DSSD : la quête de la performance absolue
Le dernier pion dans l’arsenal Flash d’EMC est sans doute le plus impressionnant. Après avoir racheté DSSD en mai 2014, EMC a officiellement lancé en mars 2016 la baie DSSD D5, un système de stockage 100 % Flash capable de délivrer près de 100 Go/s de bande passante et près de 10 millions d’IOPS avec une latence inférieure à 100 microsecondes dans un format de 5U.
La baie bi-contrôleur DSSD D5 a été conçue pour la performance absolue. Comme l’explique Jeff BonWick, le père de ZFS et CTO de DSSD, « La flash est intrinsèquement capable de délivrer 10 fois plus de performances que ce que l’on peut obtenir en l’insérant dans un SSD. Le plus gros obstacle est le logiciel et même si l’on supprime des logiciels, il faut en passer par les piles SAS ou SATA Le challenge est donc, que si l’on veut extraire la vraie performance de la Flash, la seule façon de le faire est de bâtir une architecture optimisée. Dans notre cas, il s’agit d’une architecture de type fabric où un petit groupe de flash peut être accessible directement en accès direct mémoire (DMA) par le client. Et nous avons retenu le bus PCI pour connecter les clients, car il n’y a rien de plus performant aujourd’hui pour déplacer des données vers un hôte ».
Concrètement, la baie D5 peut accueillir en frontal 18 ou 36 modules flash propriétaires de 2 ou 4 To connectés à la baie via le bus PCIe et supportant le protocole NVMe (pour une capacité totale brute allant de 36 To à 144 To). En face arrière, la baie dispose de 96 ports PCI-express Gen3 à 4 lignes connectés à la « fabric » PCIe interne de la baie (en fait un commutateur PCIe massif). Selon DSSD, cette architecture permet de connecter jusqu’à 48 serveurs à la baie via deux connexions redondantes pour chaque serveur (chaque serveur doit disposer d’une carte PCIe Gen 3 à 8 lignes fournie par DSSD et comportant deux ports séparés).

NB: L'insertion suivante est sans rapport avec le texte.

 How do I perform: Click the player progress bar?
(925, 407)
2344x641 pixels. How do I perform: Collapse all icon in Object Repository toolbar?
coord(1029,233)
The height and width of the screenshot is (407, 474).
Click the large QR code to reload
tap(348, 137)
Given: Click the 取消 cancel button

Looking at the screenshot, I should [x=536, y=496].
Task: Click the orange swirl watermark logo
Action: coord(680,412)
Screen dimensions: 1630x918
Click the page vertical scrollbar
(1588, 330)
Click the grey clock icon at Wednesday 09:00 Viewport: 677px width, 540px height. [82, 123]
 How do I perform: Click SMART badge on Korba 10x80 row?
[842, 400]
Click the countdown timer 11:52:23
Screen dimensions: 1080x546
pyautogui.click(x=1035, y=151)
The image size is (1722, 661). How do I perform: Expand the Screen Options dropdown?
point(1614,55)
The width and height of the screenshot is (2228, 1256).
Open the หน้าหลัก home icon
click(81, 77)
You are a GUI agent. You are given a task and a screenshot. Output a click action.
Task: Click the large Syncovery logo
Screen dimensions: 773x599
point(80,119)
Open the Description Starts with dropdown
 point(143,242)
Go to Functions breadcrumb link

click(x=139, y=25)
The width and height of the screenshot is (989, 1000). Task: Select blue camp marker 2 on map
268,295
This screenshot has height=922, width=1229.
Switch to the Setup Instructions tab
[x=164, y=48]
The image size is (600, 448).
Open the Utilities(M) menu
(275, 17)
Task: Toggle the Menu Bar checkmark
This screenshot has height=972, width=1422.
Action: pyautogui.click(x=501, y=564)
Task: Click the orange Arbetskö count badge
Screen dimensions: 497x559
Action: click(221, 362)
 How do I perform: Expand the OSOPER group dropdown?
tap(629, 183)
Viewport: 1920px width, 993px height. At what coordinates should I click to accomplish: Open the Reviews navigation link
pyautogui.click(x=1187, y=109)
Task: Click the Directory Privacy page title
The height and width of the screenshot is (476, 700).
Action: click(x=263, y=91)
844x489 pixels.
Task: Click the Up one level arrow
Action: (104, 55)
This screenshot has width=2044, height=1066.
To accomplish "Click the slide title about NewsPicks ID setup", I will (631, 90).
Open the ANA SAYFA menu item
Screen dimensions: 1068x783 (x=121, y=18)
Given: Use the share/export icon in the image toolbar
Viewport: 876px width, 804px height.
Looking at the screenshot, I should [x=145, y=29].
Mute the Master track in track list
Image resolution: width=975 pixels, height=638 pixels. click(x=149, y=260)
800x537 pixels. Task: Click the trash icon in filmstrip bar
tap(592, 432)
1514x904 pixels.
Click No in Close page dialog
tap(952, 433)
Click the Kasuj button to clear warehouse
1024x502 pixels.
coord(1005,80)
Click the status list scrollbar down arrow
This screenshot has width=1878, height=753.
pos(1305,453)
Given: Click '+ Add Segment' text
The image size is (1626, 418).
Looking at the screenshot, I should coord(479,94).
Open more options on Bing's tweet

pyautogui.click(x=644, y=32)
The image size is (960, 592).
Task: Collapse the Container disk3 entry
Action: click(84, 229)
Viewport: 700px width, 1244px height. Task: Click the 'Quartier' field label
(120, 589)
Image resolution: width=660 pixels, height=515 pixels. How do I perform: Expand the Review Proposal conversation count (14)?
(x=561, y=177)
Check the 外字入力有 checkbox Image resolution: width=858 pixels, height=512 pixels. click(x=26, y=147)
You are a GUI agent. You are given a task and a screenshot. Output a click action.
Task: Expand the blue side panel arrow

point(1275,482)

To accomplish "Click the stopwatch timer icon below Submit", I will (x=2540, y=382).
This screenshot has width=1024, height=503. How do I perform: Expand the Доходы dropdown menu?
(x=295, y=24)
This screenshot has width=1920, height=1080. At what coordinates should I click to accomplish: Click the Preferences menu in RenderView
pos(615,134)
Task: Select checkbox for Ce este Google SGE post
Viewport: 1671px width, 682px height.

Il est à noter que si tous les éléments de la baie sont redondants, la baie ne dispose d’aucun service de stockage avancé comme les snapshots, la réplication, la compression ou la déduplication. Tout juste dispose-t-elle d’un mécanisme baptisé « Cubic Raid » pour assurer la protection des données contre une panne éventuelle d’un ou plusieurs modules Flash.
Mais le plus intéressant pour l’avenir est sans doute le fait que la capacité Flash de la baie peut être adressée selon deux modes : un mode bloc traditionnel, via un driver en mode Bloc pour Linux, et un mode mémoire via une API spécifique. DSSD travaille d’ailleurs avec plusieurs éditeurs pour optimiser l’usage de sa baie avec certaines applications. La firme a ainsi collaboré avec Cloudera pour permettre de stocker des données Hadoop sur la baie D5 sans mettre en œuvre les mécanismes de réplication propre à HDFS (ce qui permet d’économiser en stockage en s’appuyant sur les mécanismes de protection internes de la baie). Selon Cloudera, la baie D5 a permis à la firme de bâtir le cluster HBASE le plus rapide jamais construit par la firme. Pour Jeff Bonwick, les cas d’usages de la baie DSSD sont multiples. Outre le cas évident du HPC, ses performances seraient notamment nécessaires pour des applications analytiques en temps réel (analyse de risque, profilage de crédit, détection de fraude, etc.), mais aussi pour des applications comme le design électronique, les sciences de la vie, etc. La Baie DSSD sera aussi proposée par EMC dans le cadre d’architectures convergées optimisées pour les bases de données.